Again, it's very simple: I like it or I don't like it. And I don't need to purposely look for any flaws in anything, because it's not that important to me.
That's also why I've watched next to no genre television, because most of it I find to be of very low quality and therefore not worth my time.
Before
Games of Thrones, which I thought was high quality, I honestly can't tell you the last genre show that I watched on television. Maybe an odd episode of
Voyager, when I would check in on that from time to time to see if it had gotten any better. So maybe 15 years. And after
Game of Thrones... I guess
Westworld and then
Discovery. So it has to be what I consider high quality or I don't watch it.
Growing up watching The Original Series in syndication I was a little kid, and I didn't have the same type of expectations that I did as I grew older. So The Original Series was fine to 5 year-old me. Nowadays of course The Original Series looks ridiculous to me. And the stories and characters aren't anywhere near as compelling to me as they once were.
But that's fine. Because I've found something that I consider much higher quality in
Star Trek: Discovery. And it's something whose world I immediately bought into from it's opening moment. Well, after the Klingon scene, that was a little cheesy to me at first. No, but the desert opening with Michael and Georgiou I immediately bought into. And of course I don't think every episode of
Discovery is perfect, but I totally buy into the world, so I can accept the good and the bad when it comes to the characters and story. So pretty simple.
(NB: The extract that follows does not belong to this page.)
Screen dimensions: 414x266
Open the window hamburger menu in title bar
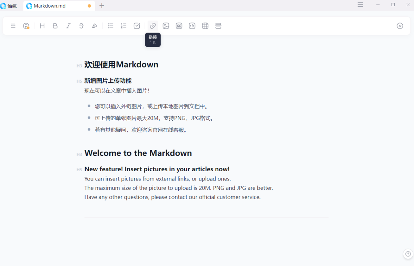click(x=360, y=5)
The only other time with Star Trek that I totally bought into the world was the opening moments of JJ Trek in 2009. I bought that hook, line, and sinker, so I was good to go. And I guess
The Motion Picture I immediately bought into too, after the Klingon scene (and what is it with Star Trek and cheesy opening Klingon scenes), but I was little kid then too, so... And every other Star Trek movie I had no interest in (save for the first two JJ movies), and have only seen one or two of them, but that's neither here nor there.
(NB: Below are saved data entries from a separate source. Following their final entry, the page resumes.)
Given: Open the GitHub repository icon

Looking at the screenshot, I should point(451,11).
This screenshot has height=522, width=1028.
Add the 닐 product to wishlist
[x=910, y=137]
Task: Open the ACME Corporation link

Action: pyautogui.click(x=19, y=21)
Anyway, that's also why I dislike all of 90s Star Trek, because I never bought into any of what they were putting forward. That was just cheesy-a** Star Trek television to me, and not very high quality, and therefore not worth with my time. And
The Next Generation debuted when I was 17. So I wasn't looking at it through the eyes of a little kid. No, I was looking at it though the eyes of a cynical teenager. And it looked like trash to me.
No, but, so I could never get into any of the characters. And none of the characters were interesting to me anyway. So it was a lose/lose all around. So pretty simple.
So it's nothing to shrug your shoulders about. We just have different standards and like different things. And nothing hard to understand about that. It's pretty simple.